Load required packages

if(!require("EBImage")){
  source("https://bioconductor.org/biocLite.R")
  biocLite("EBImage")
}
## Loading required package: EBImage
## Warning: package 'EBImage' was built under R version 3.4.3
if(!require("gbm")){
  install.packages("gbm")
}
## Loading required package: gbm
## Warning: package 'gbm' was built under R version 3.4.4
## Loaded gbm 2.1.4
library("EBImage")
library("gbm")

if(!require("xgboost")){
  install.packages("xgboost")
}
## Loading required package: xgboost
## Warning: package 'xgboost' was built under R version 3.4.4
if(!require("plotly")){
  install.packages("plotly")
}
## Loading required package: plotly
## Warning: package 'plotly' was built under R version 3.4.4
## Loading required package: ggplot2
## Warning: package 'ggplot2' was built under R version 3.4.4
## 
## Attaching package: 'plotly'
## The following object is masked from 'package:ggplot2':
## 
##     last_plot
## The following object is masked from 'package:xgboost':
## 
##     slice
## The following object is masked from 'package:EBImage':
## 
##     toRGB
## The following object is masked from 'package:stats':
## 
##     filter
## The following object is masked from 'package:graphics':
## 
##     layout
library("EBImage")
library("gbm")
library("xgboost")
library("plotly")

Step 0: specify directories.

Set the working directory to the image folder.In order to obain reproducible results, set.seed() whenever randomization is used.

set.seed(2018)
setwd("C:/43/paraalel/Fall2018-Proj3-Sec1-grp6")

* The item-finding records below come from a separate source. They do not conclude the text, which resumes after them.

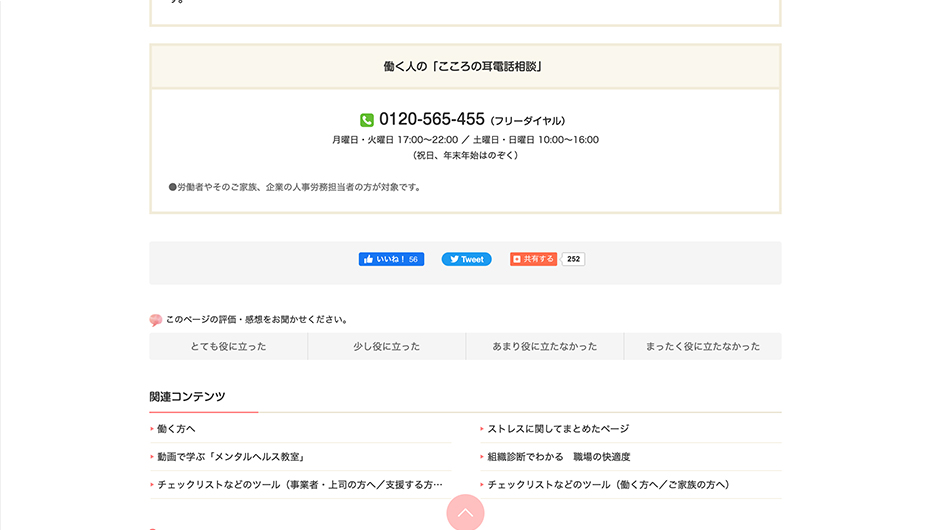
Task: Click the 働く人の「こころの耳電話相談」 header
Action: [x=464, y=67]
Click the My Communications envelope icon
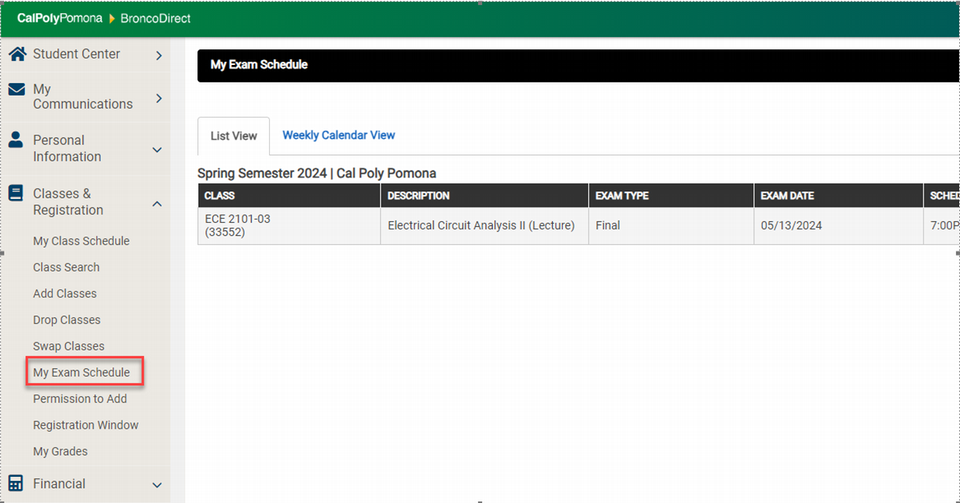The image size is (960, 503). pos(16,90)
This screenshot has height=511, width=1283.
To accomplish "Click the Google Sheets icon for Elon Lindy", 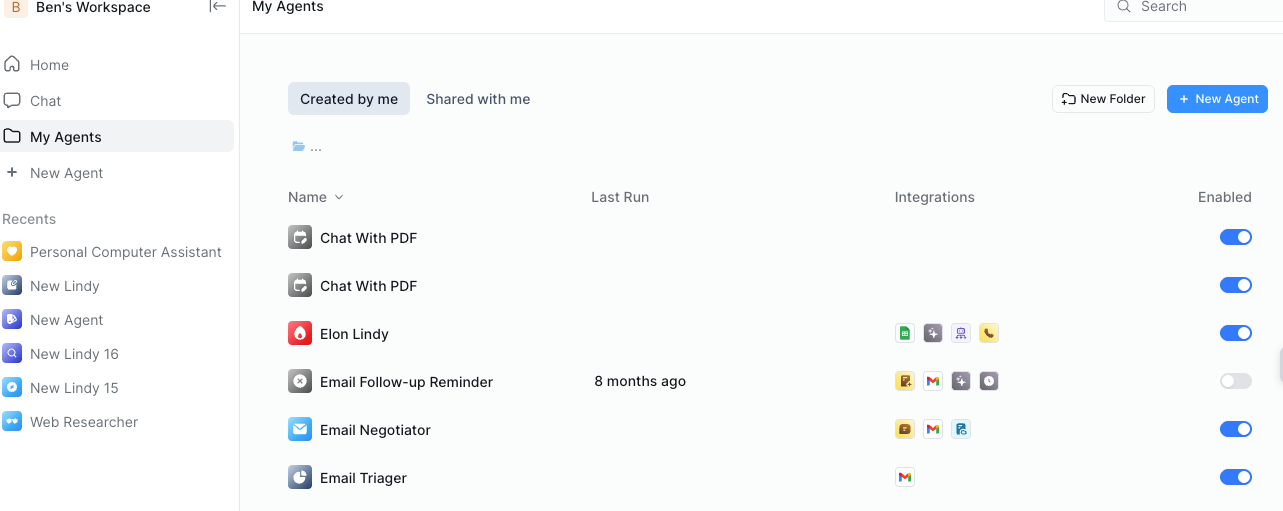I will click(x=905, y=334).
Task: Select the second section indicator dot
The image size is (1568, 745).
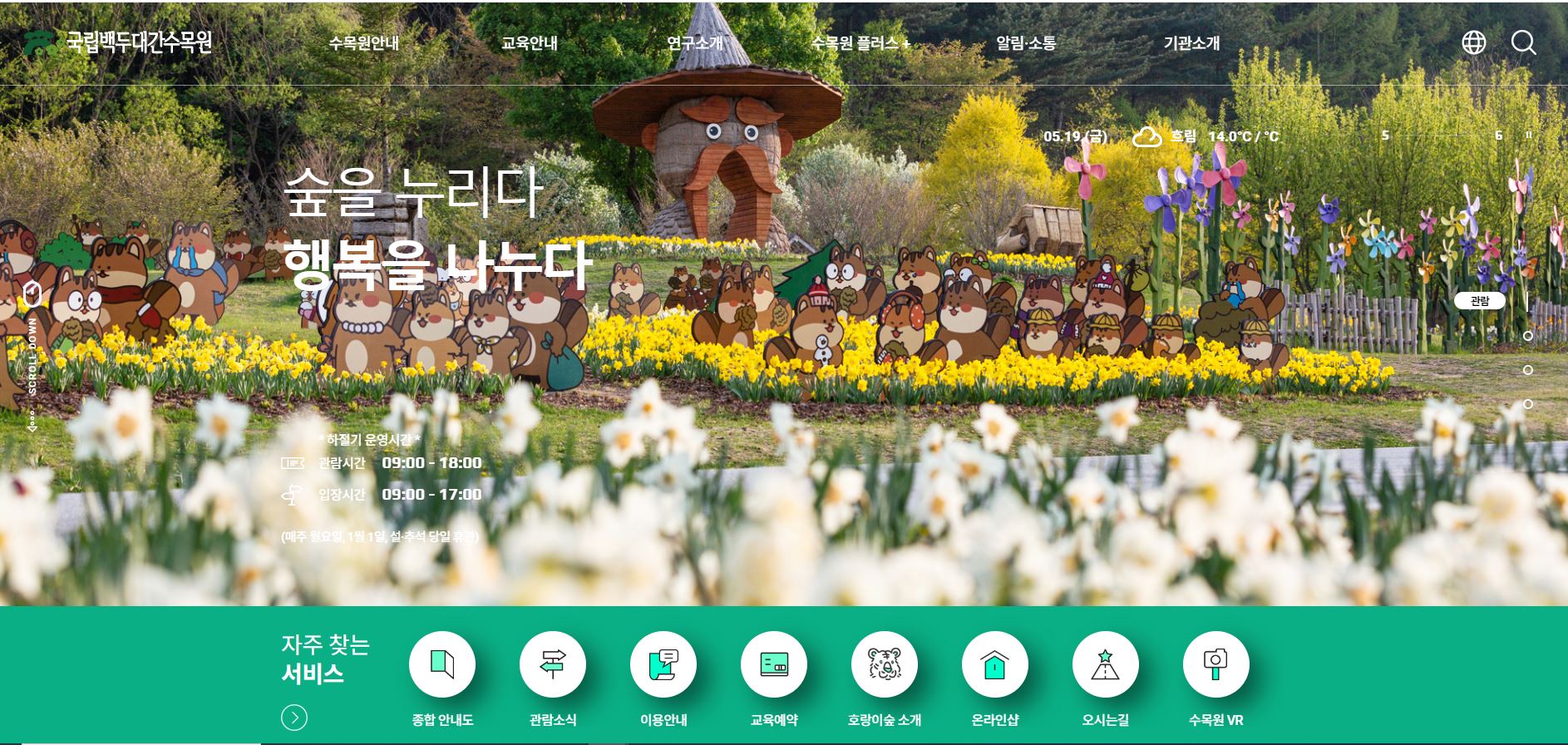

Provide directories for training images. Low-resolution (LR) image set and High-resolution (HR) image set will be in different subfolders.

train_dir <- "../data/train_set/" # This will be modified for different data sets.

train_LR_dir <- paste(train_dir, "LR/", sep="")
train_HR_dir <- paste(train_dir, "HR/", sep="")
train_label_path <- paste(train_dir, "label.csv", sep="") 

Step 1: set up controls for evaluation experiments.

In this chunk, we have a set of controls for the evaluation experiments.

run.cv=TRUE # run cross-validation on the training set
K <- 3  # number of CV folds
run.feature.train=TRUE # process features for training set
run.test=TRUE # run evaluation on an independent test set
run.feature.test=TRUE # process features for test set

Using cross-validation or independent test set evaluation, we compare the performance of models with different specifications. In the baseline, we use GBM with different depth and trees.In the advanced model, we use XGBoost with different max_depth, eta, subsample, min_child_weight. In the following chunk,we list, depth and trees corresponding to GBM model that we will compare. Also, we list max_depth, eta, subsample, min_child_weight corresponding to Xgboost model that we will compare.

model_values <- expand.grid(depth = c(3,13), n.trees = c(150,300))

model_values_xgb <- expand.grid(max_depth = c(4,6,8), eta = c(0.3,0.5), subsample = c(0.5,0.8), min_child_weight = c(4,6,8))

Step 2: construct features and responses

feature.R wraps for feature engineering functions and options.

#setwd("~/Documents/GitHub/Fall2018-Proj3-Sec1-grp6")
source("../lib/feature.R")

tm_feature_train <- NA
if(run.feature.train){
  tm_feature_train <- system.time(dat_train <- feature(train_LR_dir, train_HR_dir))
  feat_train <- dat_train$feature
  label_train <- dat_train$label
}

Step 3: Train a classification model with training images

Call the train model and test model from library.

Model1: GBM

library("doParallel")
## Warning: package 'doParallel' was built under R version 3.4.4
## Loading required package: foreach
## Warning: package 'foreach' was built under R version 3.4.4
## Loading required package: iterators
## Warning: package 'iterators' was built under R version 3.4.4
## Loading required package: parallel
library("foreach")
source("../lib/train.gbmpar.R")
source("../lib/test.R")
source("../lib/train.xgboost.R")

Model selection with cross-validation (GBM)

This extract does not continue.